_What is needed_:
Omitting all images, set down every line below exactly as it appears.

_Given information_:
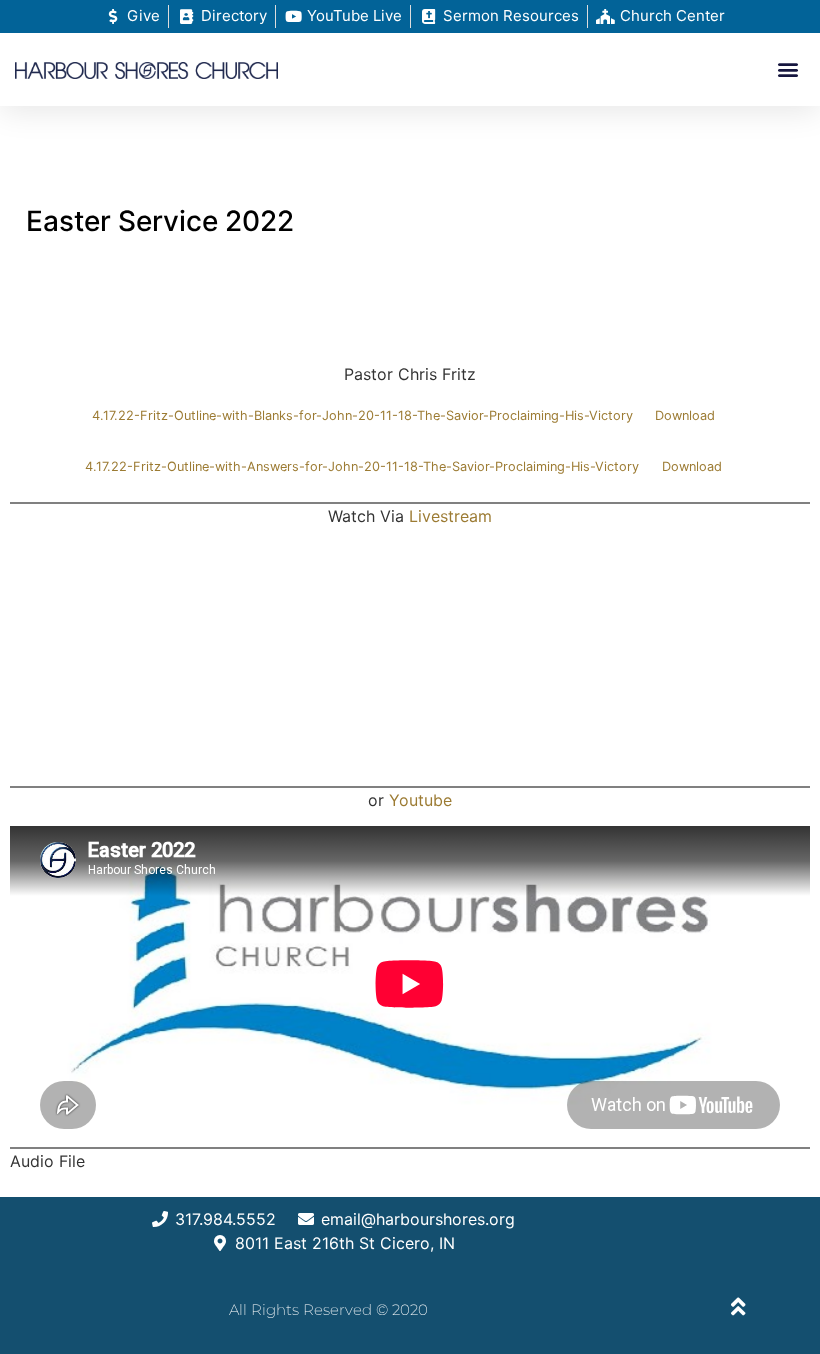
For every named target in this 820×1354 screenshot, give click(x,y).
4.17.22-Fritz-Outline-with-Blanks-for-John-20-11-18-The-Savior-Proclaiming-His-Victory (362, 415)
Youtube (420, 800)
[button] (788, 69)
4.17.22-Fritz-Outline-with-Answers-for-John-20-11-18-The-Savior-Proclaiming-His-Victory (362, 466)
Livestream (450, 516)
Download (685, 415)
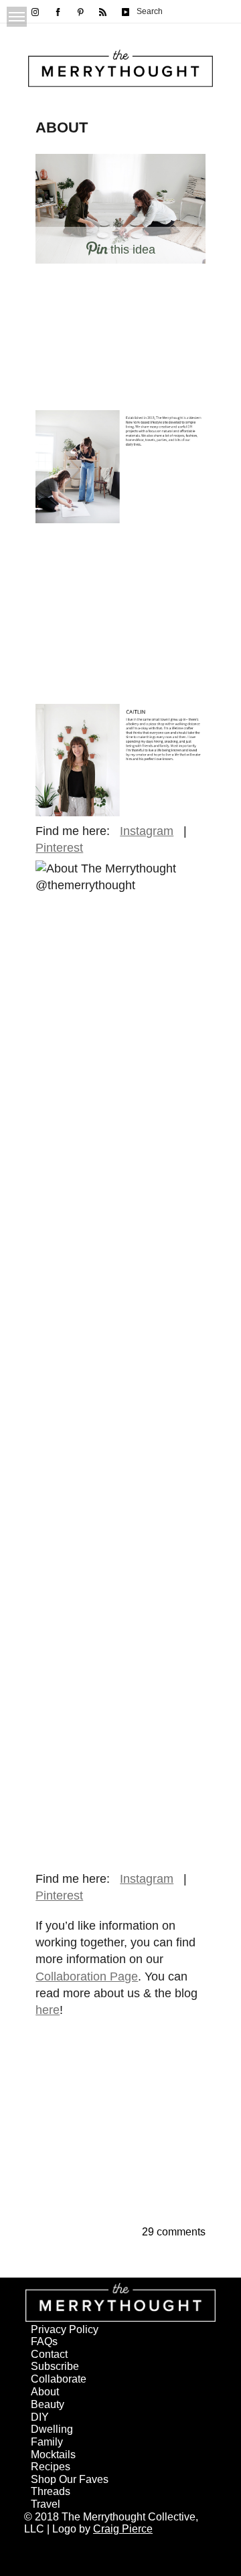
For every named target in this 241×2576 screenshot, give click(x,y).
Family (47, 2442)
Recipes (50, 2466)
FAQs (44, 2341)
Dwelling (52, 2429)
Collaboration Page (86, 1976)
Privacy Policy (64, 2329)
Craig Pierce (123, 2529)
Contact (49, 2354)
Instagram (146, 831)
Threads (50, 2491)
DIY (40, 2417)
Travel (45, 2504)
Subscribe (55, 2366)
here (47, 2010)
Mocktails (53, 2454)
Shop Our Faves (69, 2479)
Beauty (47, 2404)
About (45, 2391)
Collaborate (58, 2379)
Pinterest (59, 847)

_Your solution_:
For every named target in this 820×1354 screenshot, give click(x,y).
4.17.22-Fritz-Outline-with-Blanks-for-John-20-11-18-The-Savior-Proclaiming-His-Victory (362, 415)
Youtube (420, 800)
[button] (788, 69)
4.17.22-Fritz-Outline-with-Answers-for-John-20-11-18-The-Savior-Proclaiming-His-Victory (362, 466)
Livestream (450, 516)
Download (685, 415)
For every named target in this 241×2576 screenshot, give click(x,y).
Family (47, 2442)
Recipes (50, 2466)
FAQs (44, 2341)
Dwelling (52, 2429)
Collaboration Page (86, 1976)
Privacy Policy (64, 2329)
Craig Pierce (123, 2529)
Contact (49, 2354)
Instagram (146, 831)
Threads (50, 2491)
DIY (40, 2417)
Travel (45, 2504)
Subscribe (55, 2366)
here (47, 2010)
Mocktails (53, 2454)
Shop Our Faves (69, 2479)
Beauty (47, 2404)
About (45, 2391)
Collaborate (58, 2379)
Pinterest (59, 847)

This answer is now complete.